The best way to deal with it is to get your son some professional help for his anger - as he is already lashing out at a person in authority - will it be the police next?
School wise you want to explain that you are getting your son help for his anger and ask if there also anything they can do in school to help with that (may have people he can talk to or things he can access) & that if he is excluded he is just likely to fall further behind and you don't want that, and your son doesn't want that either and is (hopefully) willing to make a real effort in school this year with his work and his behaviour.
I hope your son understands not that it's not only wrong - but how serious this really is.

TizerorFizz · 03/09/2022 10:10

If he’s dyslexic, what help does he get from school for that? It often leads to frustration.

iklboo · 03/09/2022 10:25

If he’s dyslexic, what help does he get from school for that? It often leads to frustration.

OP has covered that.

He is dyslexic and this was a specialist intervention class to support dyslexic students or those struggling in other areas.

He threw the pencil sharpener after being moved from his friends for pissing about. Then there was a 'debate' about him not doing his work after which he lobbed a pencil sharpener.

DH is dyslexic, he never threw things around at school (mainly because MIL would have gone ballistic instead of trying to make excuses for him).

YingMei · 03/09/2022 13:42

Teachers should feel safe at school and so should other children. Kids who throw objects deliberately at others should get a fixed term exclusion. Your DS is very much in the wrong.

WombatChocolate · 03/09/2022 14:06

Wonder if this is just designed to get a reaction.

However, If genuine, OP sounds like one of those nightmare parents who will always fight against school and defend their child regardless of what they have done. They will always argue their child is lovely and there are justifications for the behaviour and minimise it and look to wheedle out of whatever punishment or sanction is in place.

Does it actually benefit DS? OP thinks so, but actually it just teaches him that there are no consequences for his actions. Today it’s throwing a pencil sharpener at a teacher and who knows what will be next if the message is that they are like Teflon and nothing can stick on them. And then this kind of parent thinks all authority is out to get their child. What about when it’s the Police…will she be arguing he should be let off then?

Honestly, when kids have done wrong, they need to be taught by parents to own it and the consequences. That is the best parenting. That is the thing that helps them grow and stop doing that kind of thing again hopefully.

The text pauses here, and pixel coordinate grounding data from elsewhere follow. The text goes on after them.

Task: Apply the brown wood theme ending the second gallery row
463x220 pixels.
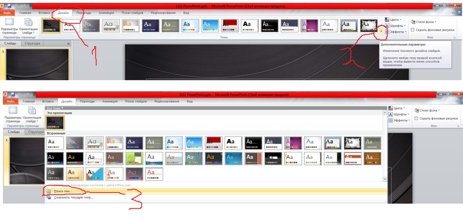Action: (372, 158)
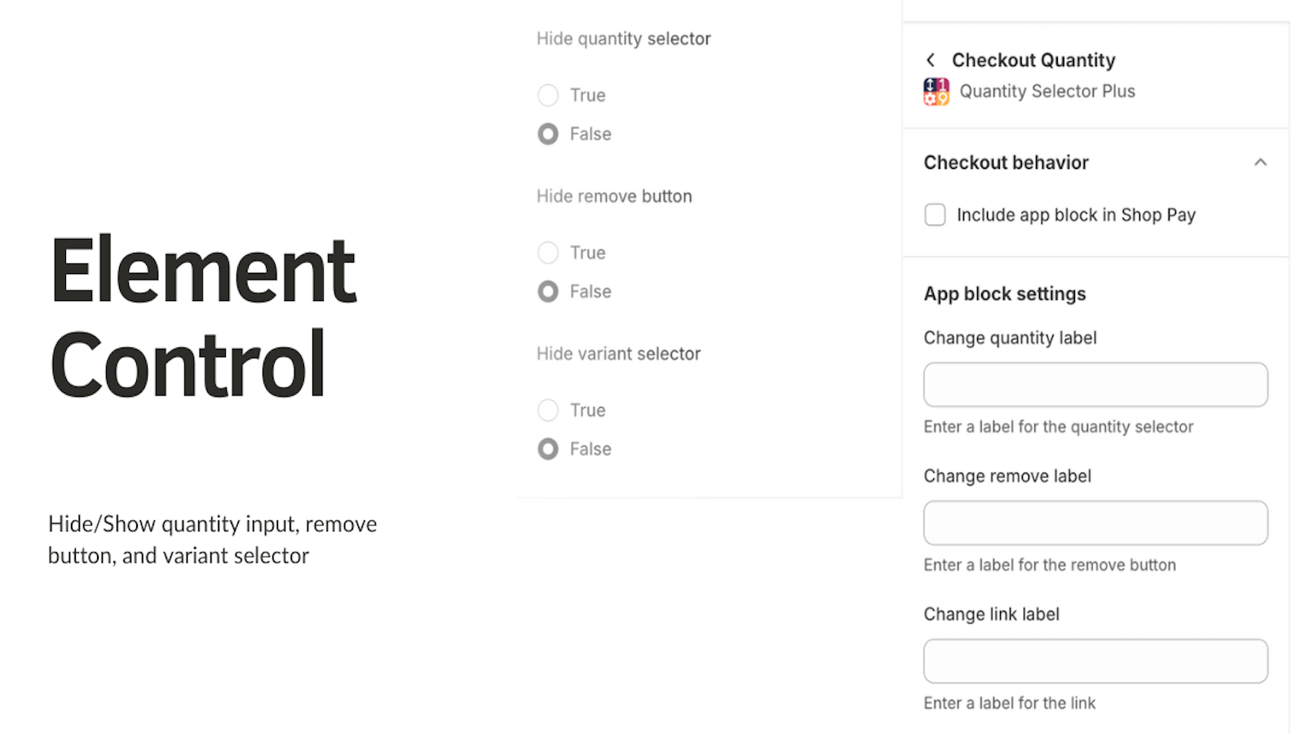Select False for Hide variant selector
1305x734 pixels.
[548, 449]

lanthanum · 03/09/2022 15:30

He has a history of anger and misbehaviour, and this demonstrates that he is not managing to get that under control. He had a detention warning for not working, and rather than act on that warning, not only did he not get down to work, he let his behaviour deteriorate further. Just a detention is obviously NOT enough, as the warning of it was not enough to prevent this happening. I think you need to recognise and accept that. If you were taking action at home as well, that might help, but otherwise they need to move beyond just a detention at school.

So it does look like there might need to be some sort of wake-up call to get him to realise how important this is. He probably does need some help with anger management, and you might ask the school whether they are able to help you access this for him.

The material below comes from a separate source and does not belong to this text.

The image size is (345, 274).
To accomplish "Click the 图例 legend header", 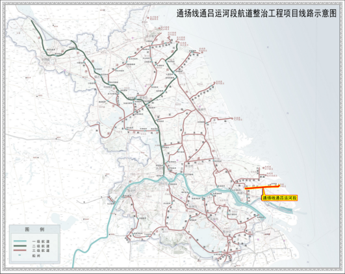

If he's lucky, it might be a fixed-term exclusion and accessing some help with controlling his behaviour. If it's a permanent exclusion, then he can still count himself lucky - because if this had been on an apprenticeship, he'd be straight out without anyone having any responsibility for finding him any alternative (if he's in a private school they don't have that responsibility - but at least the local council will).